1. Your body is intangible and immune to all physical damage.
2. You may expend mana to exert limited physical force.
3. You do not naturally regenerate mana.
4. Your Attributes have been altered.
5. Your health, stamina, and mana pools have been combined into a single mana pool.
6. Gain Skill: Wraith’s Hunger. (This skill occupies your level 1 skill slot.)
2. You have increased maneuverability and proprioception while in flight.
1. Gain Skill: Wraith’s Flight.
3. Gain Skill: Banshee’s Wail
* Talent Skills:
* Wraith’s Hunger (Unique):
* Type: Drain
* Affinity: Hunger
* Range: Short
* Cost: None
* Effect: Absorb mana from nearby creatures or objects or gradually absorb nearby ambient mana. This effect scales with the Hunger attribute.
* Wraith’s Flight (Unique):
* Type: Mobility
* Affinity: Pure
* Range: Self
* Cost: Very Low Mana.
* Effect: Fly for a negligible mana cost while intangible.
* Banshee’s Wail (Unique):
* Type: Attack, Ranged
* Affinity: Song, Death
* Range: Medium
* Cost: Moderate Mana
* Effect: Use your voice to produce high frequency sound that has a destabilizing effect on mana constructs, including spirits. Effects vary.
* Skill Slots:
* Occupied by Talent Skill: Wraith’s Hunger.
* Obfuscation (Uncommon):
* Type: Manipulation, Stealth
* Range: Self
* Cost: Low Mana
* Effect: Reduces your visible profile by warping nearby light and shadow. The mana cost of this ability scales inversely with light level.
* Empty
* Empty
***
Kuruk Beastlord had as many schemes as he had beast companions, though few had been as troublesome as his plan for the Archweavers’s lost son and his pet.
Nymin Farlight had been a potential asset from the moment of her awakening but his soft-hearted past self had opted to leave her to range freely until he had a potential buyer. Thanks to his weakness, the target had attached herself to a scion of one of the few families in his city whose opinion he could not ignore.
Rotomin’s untimely death added another tangle to his recovering plans, leaving him with no way to disentangle the girl from the Archweaver’s name. The mage family were happy to cut off the girl and her spawn from their name and assets, but, in their pride, they would tolerate no other power taking possession of her.
An optimist might call it compassion, but Kuruk knew it for what it really was, fear. Any actions taken against Rotomin’s broken family could be seen as weakness on their part.
And in politics, perceived weakness was as dangerous as the real thing.
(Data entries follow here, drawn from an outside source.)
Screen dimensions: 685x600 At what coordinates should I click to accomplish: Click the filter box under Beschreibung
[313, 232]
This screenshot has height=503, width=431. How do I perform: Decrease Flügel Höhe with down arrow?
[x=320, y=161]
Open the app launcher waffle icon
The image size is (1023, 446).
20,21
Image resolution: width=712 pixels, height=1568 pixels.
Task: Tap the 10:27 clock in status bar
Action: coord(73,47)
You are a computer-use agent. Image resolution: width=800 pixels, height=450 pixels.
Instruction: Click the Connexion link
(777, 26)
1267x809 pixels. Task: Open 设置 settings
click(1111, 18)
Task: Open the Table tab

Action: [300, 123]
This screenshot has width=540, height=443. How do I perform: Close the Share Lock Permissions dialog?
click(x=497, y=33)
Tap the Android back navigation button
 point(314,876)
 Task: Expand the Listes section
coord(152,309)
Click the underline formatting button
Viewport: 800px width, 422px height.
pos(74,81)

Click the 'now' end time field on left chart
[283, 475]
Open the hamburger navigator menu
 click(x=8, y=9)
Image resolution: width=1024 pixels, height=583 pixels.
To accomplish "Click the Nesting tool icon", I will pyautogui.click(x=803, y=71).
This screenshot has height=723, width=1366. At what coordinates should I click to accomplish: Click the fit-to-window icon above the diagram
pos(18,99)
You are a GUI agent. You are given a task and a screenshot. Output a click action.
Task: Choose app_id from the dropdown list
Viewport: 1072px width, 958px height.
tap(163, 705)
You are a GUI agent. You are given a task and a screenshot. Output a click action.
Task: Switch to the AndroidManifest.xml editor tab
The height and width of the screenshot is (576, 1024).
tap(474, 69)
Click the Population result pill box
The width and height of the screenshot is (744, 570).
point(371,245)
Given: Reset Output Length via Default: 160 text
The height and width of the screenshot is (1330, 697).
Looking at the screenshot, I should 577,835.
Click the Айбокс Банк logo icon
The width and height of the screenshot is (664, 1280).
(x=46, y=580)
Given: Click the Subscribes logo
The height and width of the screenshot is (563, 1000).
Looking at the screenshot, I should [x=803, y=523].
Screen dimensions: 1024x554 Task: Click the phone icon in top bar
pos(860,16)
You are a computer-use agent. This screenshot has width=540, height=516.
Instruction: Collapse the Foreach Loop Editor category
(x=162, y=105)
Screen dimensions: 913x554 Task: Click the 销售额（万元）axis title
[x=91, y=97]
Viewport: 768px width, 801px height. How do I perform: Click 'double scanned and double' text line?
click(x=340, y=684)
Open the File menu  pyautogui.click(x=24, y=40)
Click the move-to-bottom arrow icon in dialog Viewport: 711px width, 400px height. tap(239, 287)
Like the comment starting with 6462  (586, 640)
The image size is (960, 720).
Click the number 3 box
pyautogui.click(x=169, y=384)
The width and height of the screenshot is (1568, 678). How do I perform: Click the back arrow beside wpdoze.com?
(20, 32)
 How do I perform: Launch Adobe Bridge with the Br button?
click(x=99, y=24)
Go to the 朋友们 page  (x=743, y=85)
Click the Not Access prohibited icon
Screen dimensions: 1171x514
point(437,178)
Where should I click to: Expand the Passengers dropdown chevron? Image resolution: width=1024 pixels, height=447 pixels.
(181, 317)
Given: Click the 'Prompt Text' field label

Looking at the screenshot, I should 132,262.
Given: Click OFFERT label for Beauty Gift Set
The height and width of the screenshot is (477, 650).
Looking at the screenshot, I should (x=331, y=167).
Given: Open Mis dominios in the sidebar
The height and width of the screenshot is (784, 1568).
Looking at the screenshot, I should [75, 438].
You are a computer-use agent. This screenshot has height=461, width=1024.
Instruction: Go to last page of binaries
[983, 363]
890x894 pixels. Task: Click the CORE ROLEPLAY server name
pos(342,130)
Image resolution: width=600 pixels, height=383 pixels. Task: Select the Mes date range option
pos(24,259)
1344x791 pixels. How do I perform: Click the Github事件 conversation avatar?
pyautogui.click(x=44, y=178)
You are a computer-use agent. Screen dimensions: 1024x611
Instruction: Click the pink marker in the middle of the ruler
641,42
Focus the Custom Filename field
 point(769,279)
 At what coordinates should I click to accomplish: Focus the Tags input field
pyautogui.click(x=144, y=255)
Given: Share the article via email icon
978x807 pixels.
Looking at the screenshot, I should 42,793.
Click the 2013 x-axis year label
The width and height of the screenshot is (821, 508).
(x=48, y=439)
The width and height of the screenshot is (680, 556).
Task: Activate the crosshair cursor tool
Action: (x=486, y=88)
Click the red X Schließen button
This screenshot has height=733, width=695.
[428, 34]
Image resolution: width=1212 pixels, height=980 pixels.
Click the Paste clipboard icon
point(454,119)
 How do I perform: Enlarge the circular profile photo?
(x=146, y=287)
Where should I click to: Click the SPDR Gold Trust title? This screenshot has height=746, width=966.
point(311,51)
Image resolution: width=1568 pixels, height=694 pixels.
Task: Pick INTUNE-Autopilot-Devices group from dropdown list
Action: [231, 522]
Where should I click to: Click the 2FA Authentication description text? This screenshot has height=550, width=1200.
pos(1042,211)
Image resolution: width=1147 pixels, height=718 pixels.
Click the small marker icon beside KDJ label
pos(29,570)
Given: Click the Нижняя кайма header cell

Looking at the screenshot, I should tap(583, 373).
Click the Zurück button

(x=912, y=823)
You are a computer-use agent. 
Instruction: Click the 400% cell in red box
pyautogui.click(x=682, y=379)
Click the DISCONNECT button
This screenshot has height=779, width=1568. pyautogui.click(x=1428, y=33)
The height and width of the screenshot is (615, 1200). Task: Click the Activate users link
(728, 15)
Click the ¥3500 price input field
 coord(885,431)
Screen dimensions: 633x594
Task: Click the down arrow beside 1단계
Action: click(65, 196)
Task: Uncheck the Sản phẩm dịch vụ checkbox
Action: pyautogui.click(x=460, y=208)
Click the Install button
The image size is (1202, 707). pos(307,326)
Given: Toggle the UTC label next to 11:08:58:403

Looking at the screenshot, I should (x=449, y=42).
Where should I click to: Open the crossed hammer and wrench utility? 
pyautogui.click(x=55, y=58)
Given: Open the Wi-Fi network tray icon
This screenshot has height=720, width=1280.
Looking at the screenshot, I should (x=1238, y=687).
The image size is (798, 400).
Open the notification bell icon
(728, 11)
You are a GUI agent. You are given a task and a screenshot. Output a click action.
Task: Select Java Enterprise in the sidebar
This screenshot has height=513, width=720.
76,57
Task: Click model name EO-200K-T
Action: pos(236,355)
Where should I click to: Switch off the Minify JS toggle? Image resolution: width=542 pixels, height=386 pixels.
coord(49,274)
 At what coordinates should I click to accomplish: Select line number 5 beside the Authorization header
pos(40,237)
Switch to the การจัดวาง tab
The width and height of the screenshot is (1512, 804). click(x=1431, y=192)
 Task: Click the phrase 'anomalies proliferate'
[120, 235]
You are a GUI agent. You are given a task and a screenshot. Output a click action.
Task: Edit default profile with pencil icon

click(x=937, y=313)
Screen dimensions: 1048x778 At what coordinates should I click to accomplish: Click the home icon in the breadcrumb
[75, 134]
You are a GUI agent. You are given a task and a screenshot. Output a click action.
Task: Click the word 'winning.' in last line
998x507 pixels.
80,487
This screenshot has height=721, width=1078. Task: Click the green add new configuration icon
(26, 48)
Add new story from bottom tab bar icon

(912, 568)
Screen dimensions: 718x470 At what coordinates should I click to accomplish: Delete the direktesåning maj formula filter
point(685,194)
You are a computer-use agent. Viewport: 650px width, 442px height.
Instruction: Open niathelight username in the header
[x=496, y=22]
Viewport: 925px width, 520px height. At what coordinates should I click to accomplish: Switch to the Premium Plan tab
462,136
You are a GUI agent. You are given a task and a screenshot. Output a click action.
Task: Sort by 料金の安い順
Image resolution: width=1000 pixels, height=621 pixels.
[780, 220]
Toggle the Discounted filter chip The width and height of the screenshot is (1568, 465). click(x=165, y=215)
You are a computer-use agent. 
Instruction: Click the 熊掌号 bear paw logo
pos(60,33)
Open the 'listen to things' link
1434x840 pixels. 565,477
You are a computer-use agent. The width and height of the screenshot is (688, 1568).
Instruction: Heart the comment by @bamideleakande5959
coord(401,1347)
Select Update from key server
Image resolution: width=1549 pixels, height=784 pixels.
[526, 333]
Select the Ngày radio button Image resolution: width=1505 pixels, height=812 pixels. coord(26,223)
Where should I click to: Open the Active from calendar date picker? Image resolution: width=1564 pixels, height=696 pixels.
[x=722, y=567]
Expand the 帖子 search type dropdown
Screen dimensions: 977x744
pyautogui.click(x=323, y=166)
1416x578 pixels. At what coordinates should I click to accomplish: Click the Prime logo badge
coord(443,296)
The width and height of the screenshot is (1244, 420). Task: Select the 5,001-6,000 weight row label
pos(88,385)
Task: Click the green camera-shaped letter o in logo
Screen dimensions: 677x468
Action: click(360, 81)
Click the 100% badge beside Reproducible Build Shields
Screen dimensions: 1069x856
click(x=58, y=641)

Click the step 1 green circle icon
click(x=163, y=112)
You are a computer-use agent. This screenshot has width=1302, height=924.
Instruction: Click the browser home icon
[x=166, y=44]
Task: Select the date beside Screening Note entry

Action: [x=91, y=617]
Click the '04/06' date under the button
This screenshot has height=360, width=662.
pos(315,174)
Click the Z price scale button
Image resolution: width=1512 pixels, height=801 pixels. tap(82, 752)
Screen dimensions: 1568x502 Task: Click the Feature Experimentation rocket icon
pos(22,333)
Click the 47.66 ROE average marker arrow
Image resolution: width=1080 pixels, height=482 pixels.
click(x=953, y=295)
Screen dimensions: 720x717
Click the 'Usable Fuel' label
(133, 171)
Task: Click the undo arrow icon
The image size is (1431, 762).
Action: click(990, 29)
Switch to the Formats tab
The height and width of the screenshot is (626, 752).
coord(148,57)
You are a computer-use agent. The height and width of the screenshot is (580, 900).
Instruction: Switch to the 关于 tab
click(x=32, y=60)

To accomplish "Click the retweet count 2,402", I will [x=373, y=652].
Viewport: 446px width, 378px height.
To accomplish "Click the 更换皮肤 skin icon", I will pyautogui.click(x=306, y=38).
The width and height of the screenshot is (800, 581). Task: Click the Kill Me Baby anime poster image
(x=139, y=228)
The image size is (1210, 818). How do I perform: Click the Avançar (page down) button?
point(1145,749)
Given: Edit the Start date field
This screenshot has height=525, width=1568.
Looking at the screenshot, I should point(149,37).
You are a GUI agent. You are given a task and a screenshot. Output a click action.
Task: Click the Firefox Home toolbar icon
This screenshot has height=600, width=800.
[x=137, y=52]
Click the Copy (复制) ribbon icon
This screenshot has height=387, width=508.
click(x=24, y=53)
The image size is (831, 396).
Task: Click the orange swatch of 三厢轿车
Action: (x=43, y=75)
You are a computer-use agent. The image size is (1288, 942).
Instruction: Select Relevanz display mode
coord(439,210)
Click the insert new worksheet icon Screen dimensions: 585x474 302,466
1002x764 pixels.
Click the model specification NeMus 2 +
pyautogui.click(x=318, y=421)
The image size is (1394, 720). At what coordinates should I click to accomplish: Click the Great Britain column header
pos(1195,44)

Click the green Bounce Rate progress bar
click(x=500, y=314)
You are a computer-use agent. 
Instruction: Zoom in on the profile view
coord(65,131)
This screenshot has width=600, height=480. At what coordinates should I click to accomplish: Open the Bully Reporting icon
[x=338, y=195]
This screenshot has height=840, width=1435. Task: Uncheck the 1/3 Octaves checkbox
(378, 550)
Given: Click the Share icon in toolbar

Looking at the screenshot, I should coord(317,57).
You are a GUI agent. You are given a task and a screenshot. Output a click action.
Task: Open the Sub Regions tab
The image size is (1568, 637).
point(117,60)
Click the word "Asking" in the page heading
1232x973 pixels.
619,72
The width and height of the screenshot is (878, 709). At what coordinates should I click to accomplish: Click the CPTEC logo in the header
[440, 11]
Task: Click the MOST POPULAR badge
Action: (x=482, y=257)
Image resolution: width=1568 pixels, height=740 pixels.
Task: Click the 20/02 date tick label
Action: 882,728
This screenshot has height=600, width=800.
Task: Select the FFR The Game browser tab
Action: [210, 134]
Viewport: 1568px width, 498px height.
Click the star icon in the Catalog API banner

The city lord had kept the girl housed, employed, and most importantly, watched for years, in case an opportunity presented itself, or she increased sufficiently in value to risk making an enemy of the Archweavers, but had largely forgotten about her to pursue other potential profit.
His most recent endeavor had been even more promising, and for his own sake, but the boy had managed to escape through unknown means.
Lack of evidence hadn’t stopped him from executing a pair of palace guards as examples to the rest, but in his mercy, he had opted to kill those whose loyalty was already suspect.
He would have the boy soon, but this time he wouldn’t allow his continued weakness to stop him from taking the precautions he should’ve taken the first time. A couple of steel bolts running through each limb should be enough to restrain him, without undue risk.